# Imports

In [43]:

import pandas as pd
import numpy as np
import xgboost as xgb
from sklearn.ensemble import HistGradientBoostingRegressor
from sklearn.linear_model import LinearRegression
from sklearn.model_selection import KFold


import warnings
warnings.filterwarnings("ignore", category=FutureWarning, message="is_sparse is deprecated")

import warnings
warnings.filterwarnings("ignore", category=FutureWarning, module="xgboost")


# Load datasets

In [44]:
X_train_estimated_a = pd.read_parquet('../data/A/X_train_estimated.parquet')
X_train_estimated_b = pd.read_parquet('../data/B/X_train_estimated.parquet')
X_train_estimated_c = pd.read_parquet('../data/C/X_train_estimated.parquet')
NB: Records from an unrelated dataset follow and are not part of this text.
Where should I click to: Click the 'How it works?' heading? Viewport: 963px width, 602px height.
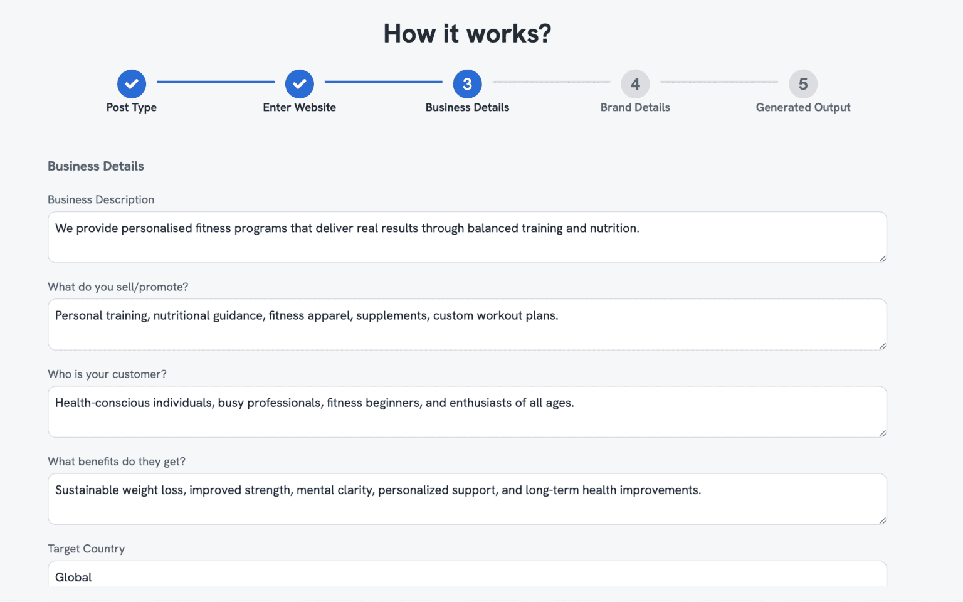click(467, 33)
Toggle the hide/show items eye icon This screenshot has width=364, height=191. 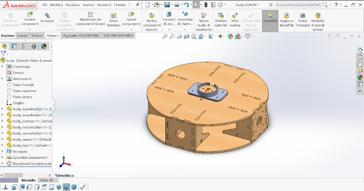(220, 36)
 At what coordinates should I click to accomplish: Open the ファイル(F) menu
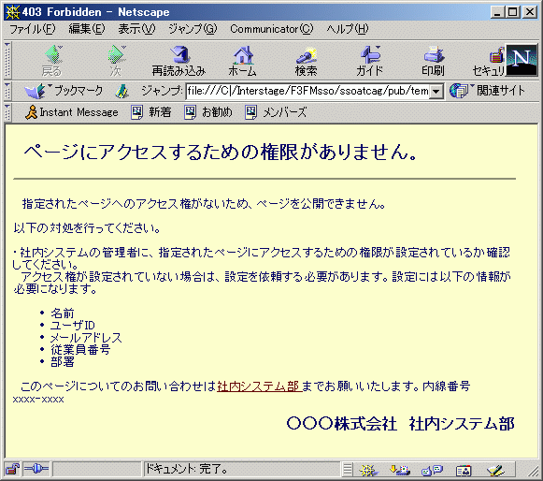(33, 29)
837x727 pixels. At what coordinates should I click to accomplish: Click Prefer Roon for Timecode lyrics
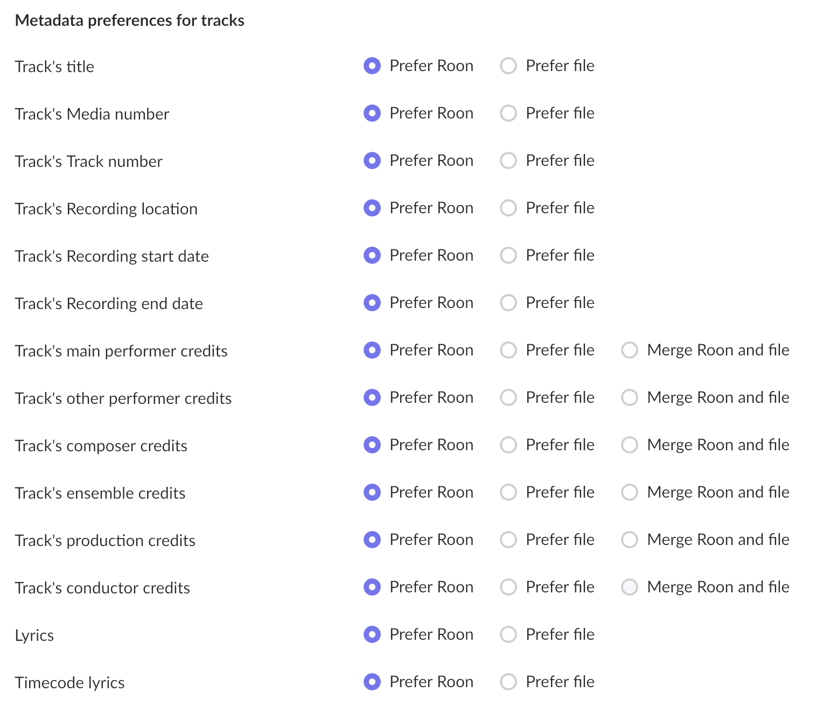pos(372,682)
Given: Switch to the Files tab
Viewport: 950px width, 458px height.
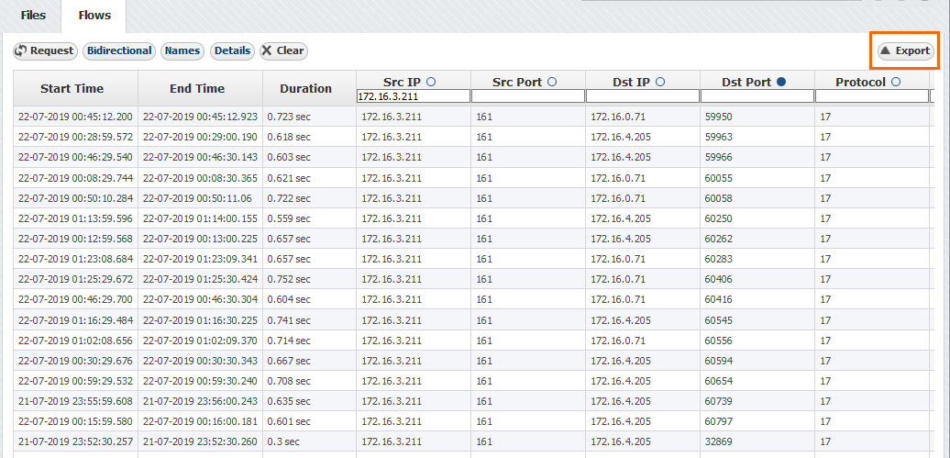Looking at the screenshot, I should (x=33, y=16).
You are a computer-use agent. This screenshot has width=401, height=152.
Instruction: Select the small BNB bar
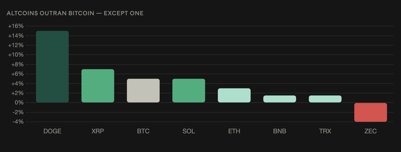coord(280,99)
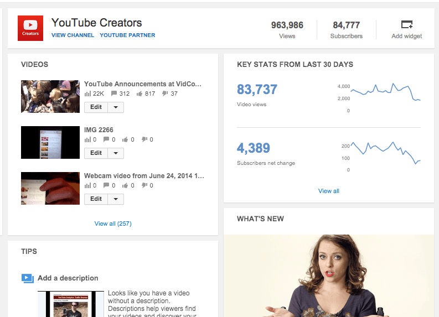Click thumbs-up icon on VidCon video
The height and width of the screenshot is (317, 439).
coord(140,94)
X_train_observed_a = pd.read_parquet('../data/A/X_train_observed.parquet')
X_train_observed_b = pd.read_parquet('../data/B/X_train_observed.parquet')
X_train_observed_c = pd.read_parquet('../data/C/X_train_observed.parquet')

X_test_estimated_a = pd.read_parquet('../data/A/X_test_estimated.parquet')
X_test_estimated_b = pd.read_parquet('../data/B/X_test_estimated.parquet')
X_test_estimated_c = pd.read_parquet('../data/C/X_test_estimated.parquet')

train_targets_a = pd.read_parquet('../data/A/train_targets.parquet')
train_targets_b = pd.read_parquet('../data/B/train_targets.parquet')
train_targets_c = pd.read_parquet('../data/C/train_targets.parquet')

# Data clean up

In [45]:

# Data set A, B and C clean up

def data_clean_up(x_train_est, x_train_observe, y_train):

  if 'date_calc' in x_train_est.columns:
    x_train_est.drop(columns="date_calc", inplace=True)

  x_train = pd.concat([x_train_observe, x_train_est])

  # Group the rows into blocks of 4 and apply the aggregation function
  agg_func = {col: 'mean' for col in x_train.columns[1:]}
  X_train_downscaled = x_train.groupby(x_train.index // 4).agg({**{'date_forecast': 'first'}, **agg_func})

  y_train.dropna(inplace=True)
  combined_data = pd.merge(X_train_downscaled, y_train, left_on='date_forecast', right_on='time')
  y_train = combined_data['pv_measurement']

  if 'date_forecast' and 'time' and 'pv_measurement' in combined_data.columns:
    combined_data.drop(columns="date_forecast", inplace=True)
    combined_data.drop(columns="time", inplace=True)
    combined_data.drop(columns="pv_measurement", inplace=True)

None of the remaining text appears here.